Sentinel Acceptance Corp. v. Colgate

Citation424 P.2d 380,162 Colo. 64
Decision Date06 March 1967
Docket NumberNo. 21279,21279
PartiesSENTINEL ACCEPTANCE CORPORATION, a Colorado Corporation, Plaintiff in Error, v. Mary E. COLGATE, Defendant in Error.
CourtSupreme Court of Colorado

Wormwood, Wolvington, Renner & dosh, Richard W. Laugesen, Jr., Denver, for plaintiff in error.

Kenneth C. Schoen, Denver, for defendant in error.

PRINGLE, Justice.

Sentinel Acceptance Corporation brought an action against Mary E. Colgate for the balance due on a promissory note. The parties will be referred to as plaintiff and defendant, or by name.

The note in issue and various other documents were signed contemporaneously by the defendant on December 21, 1962. The face amount of the note was $1,038.96. Two payments were made by the defendant, one in February and one in April of 1963. The amount left unpaid, and here in issue, is $882.30, including all applicable finance charges.

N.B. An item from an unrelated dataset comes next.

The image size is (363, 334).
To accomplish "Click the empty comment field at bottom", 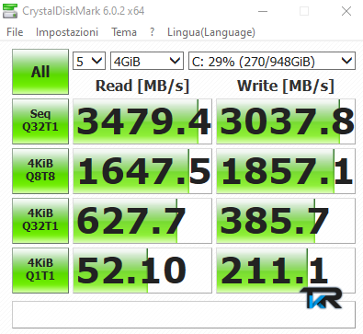I will 184,315.

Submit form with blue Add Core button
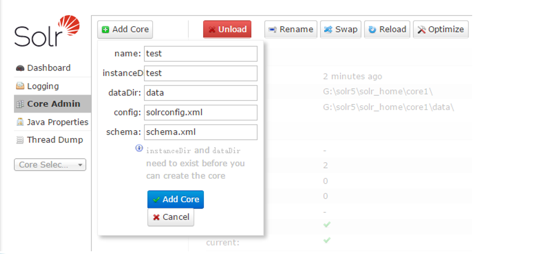tap(176, 199)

The note was given as payment for an inter-communication, burglar alarm, and fire alarm system which was installed in the defendant's home by Mark II Electronics, Inc. Mark II subsequently assigned the note to the plaintiff.

The trial court found that Sentinel was not a holder in due course of the note, and that the transaction was void for fraud on the part of the plaintiff and the note was therefore unenforceable. Plaintiff brings writ of error here and assigns in the main two grounds for reversal:

1. That the trial court erred in admitting parol evidence which contradicted and varied the terms of the written agreements of the parties.

2. That the evidence was insufficient as a matter of law to sustain the judgment.

At the trial, the defendant testified that she signed a sales contract, a note and chattel mortgage, a bonus demonstration agreement and other papers. Each of the various documents which defendant signed contains a clause denying that any oral warranties exist and stating that no warranties were made which are not contained within the instrument.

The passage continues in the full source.